American college basketball season

The 2016–17 Marist Red Foxes men's basketball team represented Marist College during the 2016–17 NCAA Division I men's basketball season. The Red Foxes, led by third year head coach Mike Maker, played their home games at the McCann Arena in Poughkeepsie, New York as members of the Metro Atlantic Athletic Conference. They finished the season 8–24, 5–15 in MAAC play to finish in a tie for tenth place. They lost in the first round of the MAAC tournament to Canisius.
**********
## [EXERCISES TO COMPLETE]
1. From the Marist basketball summary, quote the passage starting at "The 2016–17 Marist" and ending at "tournament to Canisius.".
2. According to the Marist basketball summary, which team beat the Red Foxes in the first round of the MAAC tournament?
3. Name every location in the Marist basketball summary that tells where the home games were played: the venue, the city and the state.

## [RECORDED DATA]
**********
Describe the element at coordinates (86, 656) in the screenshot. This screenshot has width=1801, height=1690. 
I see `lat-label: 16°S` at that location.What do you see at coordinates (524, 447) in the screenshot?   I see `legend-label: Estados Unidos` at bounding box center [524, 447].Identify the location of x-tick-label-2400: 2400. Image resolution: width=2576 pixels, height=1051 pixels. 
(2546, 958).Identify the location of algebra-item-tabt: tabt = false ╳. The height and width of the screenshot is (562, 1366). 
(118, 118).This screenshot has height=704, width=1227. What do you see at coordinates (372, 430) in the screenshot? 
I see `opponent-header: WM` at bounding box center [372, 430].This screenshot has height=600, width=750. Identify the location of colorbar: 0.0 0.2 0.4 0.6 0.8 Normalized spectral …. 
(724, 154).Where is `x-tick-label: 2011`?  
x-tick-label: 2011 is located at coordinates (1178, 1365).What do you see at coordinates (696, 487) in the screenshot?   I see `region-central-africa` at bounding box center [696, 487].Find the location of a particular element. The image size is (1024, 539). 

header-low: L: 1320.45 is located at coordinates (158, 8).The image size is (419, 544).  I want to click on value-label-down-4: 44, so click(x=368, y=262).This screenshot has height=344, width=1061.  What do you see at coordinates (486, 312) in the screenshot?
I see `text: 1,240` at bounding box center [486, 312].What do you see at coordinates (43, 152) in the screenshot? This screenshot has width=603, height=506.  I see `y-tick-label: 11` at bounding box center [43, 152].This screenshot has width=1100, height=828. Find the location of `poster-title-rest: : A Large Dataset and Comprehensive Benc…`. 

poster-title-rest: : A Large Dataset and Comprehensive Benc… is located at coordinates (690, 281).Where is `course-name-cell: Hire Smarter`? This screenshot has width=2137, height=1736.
**********
## [ANSWERS TO THE EXERCISES]
1.
The 2016–17 Marist Red Foxes men's basketball team represented Marist College during the 2016–17 NCAA Division I men's basketball season. The Red Foxes, led by third year head coach Mike Maker, played their home games at the McCann Arena in Poughkeepsie, New York as members of the Metro Atlantic Athletic Conference. They finished the season 8–24, 5–15 in MAAC play to finish in a tie for tenth place. They lost in the first round of the MAAC tournament to Canisius.

2. Canisius

3. McCann Arena, Poughkeepsie, New York